■ PROBLEM TO WORK ON ■
Every line of the records below from the line with "You are a computer-use agent. Image" up to and including the line with "918x640 pixels." must be reproduced exactly, and no line outside that range.

::::::::

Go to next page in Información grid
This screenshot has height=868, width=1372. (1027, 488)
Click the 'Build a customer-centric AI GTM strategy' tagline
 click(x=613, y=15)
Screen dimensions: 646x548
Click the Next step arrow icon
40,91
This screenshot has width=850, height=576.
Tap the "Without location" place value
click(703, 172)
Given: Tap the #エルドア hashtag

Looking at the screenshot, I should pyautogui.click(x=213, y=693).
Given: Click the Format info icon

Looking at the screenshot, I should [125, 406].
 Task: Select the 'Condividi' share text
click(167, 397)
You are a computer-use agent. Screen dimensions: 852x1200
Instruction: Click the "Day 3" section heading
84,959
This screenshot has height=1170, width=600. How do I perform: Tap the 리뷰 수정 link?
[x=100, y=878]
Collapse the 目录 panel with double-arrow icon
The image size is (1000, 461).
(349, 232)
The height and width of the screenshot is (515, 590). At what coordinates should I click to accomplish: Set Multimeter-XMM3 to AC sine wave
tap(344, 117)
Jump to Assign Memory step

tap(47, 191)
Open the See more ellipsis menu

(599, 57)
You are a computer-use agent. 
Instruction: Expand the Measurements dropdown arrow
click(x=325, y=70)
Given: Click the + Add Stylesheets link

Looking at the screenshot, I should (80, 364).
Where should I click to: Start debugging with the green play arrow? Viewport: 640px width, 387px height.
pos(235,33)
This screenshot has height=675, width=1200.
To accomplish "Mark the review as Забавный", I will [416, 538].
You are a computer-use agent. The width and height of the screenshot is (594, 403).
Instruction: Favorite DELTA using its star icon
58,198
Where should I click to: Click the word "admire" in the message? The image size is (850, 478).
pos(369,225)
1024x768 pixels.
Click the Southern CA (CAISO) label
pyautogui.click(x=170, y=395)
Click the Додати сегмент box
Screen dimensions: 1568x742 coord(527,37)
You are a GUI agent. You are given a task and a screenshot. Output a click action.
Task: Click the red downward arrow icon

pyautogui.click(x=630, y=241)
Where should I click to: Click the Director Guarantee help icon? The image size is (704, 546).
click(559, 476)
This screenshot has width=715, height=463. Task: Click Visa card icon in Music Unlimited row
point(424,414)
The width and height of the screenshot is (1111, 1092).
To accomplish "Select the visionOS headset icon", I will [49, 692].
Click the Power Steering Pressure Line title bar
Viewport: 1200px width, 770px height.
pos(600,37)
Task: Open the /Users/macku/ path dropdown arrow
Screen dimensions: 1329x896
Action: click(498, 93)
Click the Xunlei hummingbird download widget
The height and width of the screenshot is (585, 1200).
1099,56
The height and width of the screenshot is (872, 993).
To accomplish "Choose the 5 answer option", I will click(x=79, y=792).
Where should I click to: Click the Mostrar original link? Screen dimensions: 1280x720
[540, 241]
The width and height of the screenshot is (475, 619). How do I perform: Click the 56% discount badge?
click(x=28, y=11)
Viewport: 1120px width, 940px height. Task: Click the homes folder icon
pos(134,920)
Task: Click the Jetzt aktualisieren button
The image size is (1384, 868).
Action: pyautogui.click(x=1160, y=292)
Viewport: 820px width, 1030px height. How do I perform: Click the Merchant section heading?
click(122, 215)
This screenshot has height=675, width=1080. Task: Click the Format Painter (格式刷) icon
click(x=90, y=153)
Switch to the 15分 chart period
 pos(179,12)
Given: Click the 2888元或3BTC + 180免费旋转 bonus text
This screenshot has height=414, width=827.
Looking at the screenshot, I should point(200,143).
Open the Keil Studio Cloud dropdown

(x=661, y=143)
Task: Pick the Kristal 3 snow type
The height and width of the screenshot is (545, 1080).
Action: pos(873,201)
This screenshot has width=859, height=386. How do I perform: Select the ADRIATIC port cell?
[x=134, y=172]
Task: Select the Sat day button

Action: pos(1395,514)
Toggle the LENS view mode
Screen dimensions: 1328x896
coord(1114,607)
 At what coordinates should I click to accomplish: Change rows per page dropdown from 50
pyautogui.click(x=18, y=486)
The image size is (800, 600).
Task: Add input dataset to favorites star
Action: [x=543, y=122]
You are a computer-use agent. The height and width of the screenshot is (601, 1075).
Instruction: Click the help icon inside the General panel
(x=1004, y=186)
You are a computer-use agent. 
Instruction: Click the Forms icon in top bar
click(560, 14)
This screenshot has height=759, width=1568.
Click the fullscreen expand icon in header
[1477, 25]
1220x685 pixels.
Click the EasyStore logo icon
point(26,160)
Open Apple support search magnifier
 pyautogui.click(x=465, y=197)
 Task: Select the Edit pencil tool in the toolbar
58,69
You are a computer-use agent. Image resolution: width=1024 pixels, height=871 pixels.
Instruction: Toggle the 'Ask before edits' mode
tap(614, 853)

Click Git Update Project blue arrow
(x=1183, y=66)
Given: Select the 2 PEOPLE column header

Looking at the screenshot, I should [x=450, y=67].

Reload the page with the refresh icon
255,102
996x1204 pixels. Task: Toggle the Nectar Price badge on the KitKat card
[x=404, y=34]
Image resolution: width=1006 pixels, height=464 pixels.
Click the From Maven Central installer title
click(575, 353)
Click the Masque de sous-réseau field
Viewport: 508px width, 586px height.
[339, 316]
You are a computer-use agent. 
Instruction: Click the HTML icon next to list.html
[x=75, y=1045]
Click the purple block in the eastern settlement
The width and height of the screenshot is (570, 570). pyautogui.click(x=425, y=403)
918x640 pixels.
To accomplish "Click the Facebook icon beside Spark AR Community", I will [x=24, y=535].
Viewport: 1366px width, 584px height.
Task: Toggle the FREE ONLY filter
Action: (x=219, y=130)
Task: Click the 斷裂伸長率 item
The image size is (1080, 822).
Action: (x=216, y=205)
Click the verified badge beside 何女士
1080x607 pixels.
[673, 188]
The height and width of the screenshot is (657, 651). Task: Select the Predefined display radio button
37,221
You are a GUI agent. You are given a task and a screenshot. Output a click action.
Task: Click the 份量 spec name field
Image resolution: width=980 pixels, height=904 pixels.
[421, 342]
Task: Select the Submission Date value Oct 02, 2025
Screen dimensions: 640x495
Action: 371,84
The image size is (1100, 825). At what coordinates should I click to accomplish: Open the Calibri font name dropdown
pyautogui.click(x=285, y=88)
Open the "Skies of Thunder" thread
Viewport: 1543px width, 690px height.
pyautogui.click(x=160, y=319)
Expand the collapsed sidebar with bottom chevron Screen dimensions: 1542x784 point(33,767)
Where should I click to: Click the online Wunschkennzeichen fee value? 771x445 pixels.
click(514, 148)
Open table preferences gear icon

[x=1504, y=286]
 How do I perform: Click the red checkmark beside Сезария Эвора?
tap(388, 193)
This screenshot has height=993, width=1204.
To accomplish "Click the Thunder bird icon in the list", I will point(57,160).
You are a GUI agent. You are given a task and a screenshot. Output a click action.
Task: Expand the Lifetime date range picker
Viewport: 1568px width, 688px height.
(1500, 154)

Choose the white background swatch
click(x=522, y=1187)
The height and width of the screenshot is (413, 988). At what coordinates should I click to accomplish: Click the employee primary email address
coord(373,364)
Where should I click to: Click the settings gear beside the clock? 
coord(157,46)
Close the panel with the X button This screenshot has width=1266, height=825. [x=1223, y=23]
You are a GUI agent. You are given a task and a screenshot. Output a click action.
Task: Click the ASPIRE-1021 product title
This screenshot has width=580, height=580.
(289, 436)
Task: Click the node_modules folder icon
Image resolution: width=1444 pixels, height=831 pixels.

::::::::

■ SOLUTION TO THIS TASK ■
You are a computer-use agent. Image resolution: width=1024 pixels, height=871 pixels.
Instruction: Toggle the 'Ask before edits' mode
tap(614, 853)

Click Git Update Project blue arrow
(x=1183, y=66)
Given: Select the 2 PEOPLE column header

Looking at the screenshot, I should [x=450, y=67].

Reload the page with the refresh icon
255,102
996x1204 pixels. Task: Toggle the Nectar Price badge on the KitKat card
[x=404, y=34]
Image resolution: width=1006 pixels, height=464 pixels.
Click the From Maven Central installer title
click(575, 353)
Click the Masque de sous-réseau field
Viewport: 508px width, 586px height.
[339, 316]
You are a computer-use agent. 
Instruction: Click the HTML icon next to list.html
[x=75, y=1045]
Click the purple block in the eastern settlement
The width and height of the screenshot is (570, 570). pyautogui.click(x=425, y=403)
918x640 pixels.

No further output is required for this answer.